I have a story in the forthcoming March issue of SELF Magazine that has just been put up online: The Rising Dangers of Ticks. It’s a long look at the under-appreciated other diseases that can be transmitted by tick bites — that is, not the Lyme disease that most people associate with ticks, but babesiosis, erlichiosis, anaplasmosis, and others. From the story:
“We’ve seen pretty dramatic increases,” says Jennifer McQuiston, an epidemiology team leader in the vector-borne disease division of the Centers for Disease Control and Prevention in Atlanta. “We’re told to get out and exercise and enjoy nature, so we need to be aware.” Most people have heard of Lyme disease, which appeared among residents of that town in Connecticut in the mid-1970s and now affects more than 35,000 Americans per year. Most Lyme cases occur in the Northeast and upper Midwest; if you don’t live there, you might be safe from Lyme but still at risk for other diseases. Cases of a tickborne illness known as ehrlichiosis grew from 200 to 957 nationwide—a 378 percent jump—between 2000 and 2008, according to the CDC. The infection anaplasmosis nearly tripled in the same period, and Rocky Mountain spotted fever quintupled. The new disease STARI (southern tick-associated rash illness) has spread across the South, and strains of an infection called rickettsiosis have hit the Gulf and Pacific coasts.
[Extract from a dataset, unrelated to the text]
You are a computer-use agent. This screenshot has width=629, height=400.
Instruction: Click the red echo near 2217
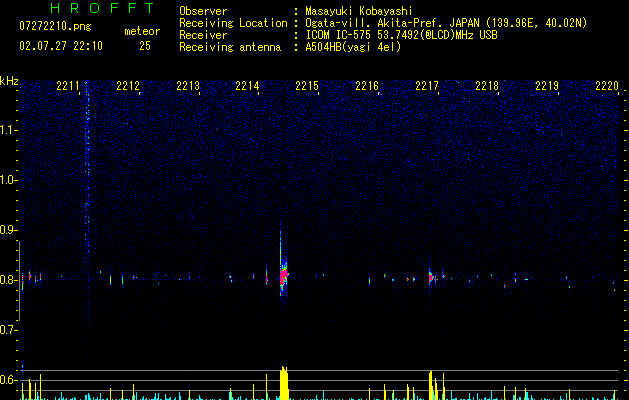point(431,278)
All of these non-Lyme tick diseases attack victims in a similar way, bringing on fever, headache, and muscle and joint pain—making it easy to misdiagnose them as anything from flu to meningitis, says [Gary P. Wormser, M.D., the chief of infectious diseases at Westchester Medical Center and New York Medical College and head of a team researching tick diseases]. If the patient remembers finding a tick, or develops a rash, that’s a big clue. If not, “it is somewhat common for these to be missed. The symptoms resemble so many other common viral infections,” says Gregory A. Storch, M.D., a pediatric infectious-disease specialist at Washington University in St. Louis, which created a multidisciplinary tickborne-disease research team because cases have surged there.
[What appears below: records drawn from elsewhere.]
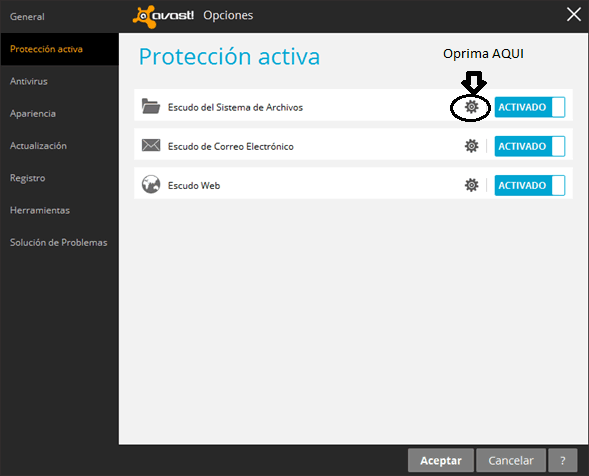The width and height of the screenshot is (589, 476).
Task: Click the globe icon for Escudo Web
Action: tap(151, 184)
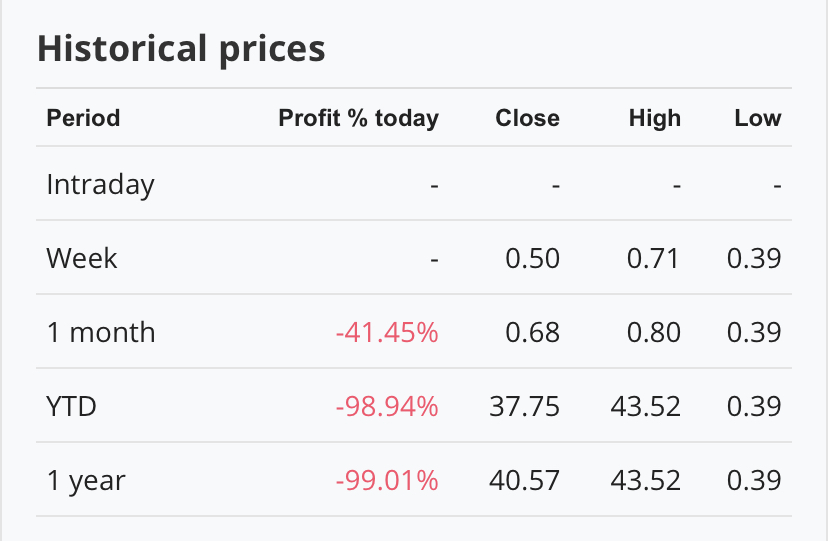Click the -41.45% profit value
The height and width of the screenshot is (541, 828).
(x=387, y=332)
…[B]ecause medical awareness has not kept up, patients have been overlooked, undertreated and taken by surprise when their enjoyment of the outdoors—a hike, a run, a round of golf, their own backyard—turns into a life-altering threat.
Sometimes these infections can be transmitted by a tick bite at the same time as Lyme, making them what physicians and Lyme patients call “co-infections.” Sometimes they are mistaken for Lyme. Some of them require different drugs to treat, so if they are not diagnosed correctly, people will not be treated properly and the diseases can linger.
That’s especially important for one of them, babesiosis, because it is caused not by a bacterium but by a parasite that lives in red blood cells much as malaria does — in fact, one researcher described it to me as “American malaria.” Because many people don’t show obvious symptoms, babesiosis isn’t always detected and treated. As a result, it is spreading, both from women to their children prenatally, and also, troublingly, through the blood supply. Babesiosis is currently the No. 1 cause of infections transmitted through blood transfusion in the United States. Unlike other infections that are potentially passed by blood, such as HIV and West Nile virus, there is no test for babesiosis that blood banks can use.
In 2007, in a case that rang alarm bells, a cancer patient in California arrived at the hospital weak and throwing up blood. Tests revealed babesiosis: He had been infected by blood from a man who had donated in Maine, say Van P. Ngo and Rachel Civen, M.D., epidemiologists at the Los Angeles County Department of Health who investigated the case. The FDA has since reported that over the past 10 years, babesiosis has infected more than 100 Americans via transfusions—and 11 of them have died.
These are tiny numbers compared with the more than 5 million people who receive transfusions in the United States each year. But there are almost certainly more cases than there would be if blood banks could effectively check for the parasite. Right now, donors merely complete a questionnaire that asks whether they have had babesiosis or unexplained fever. In one study in Connecticut, 1 out of every 100 donors who passed that screening was shown to be potentially infectious.
These infections aren’t often deadly, but sometimes “deadly” isn’t the point: For many of the women (and men) who have had them, they are life-interrupting and sometimes life-changing, requiring tough drug treatment and long recovery times. A number of women who suffered from babesiosis and erlichiosis generously shared their stories with me, and two are featured in SELF. I hope you’ll take a look.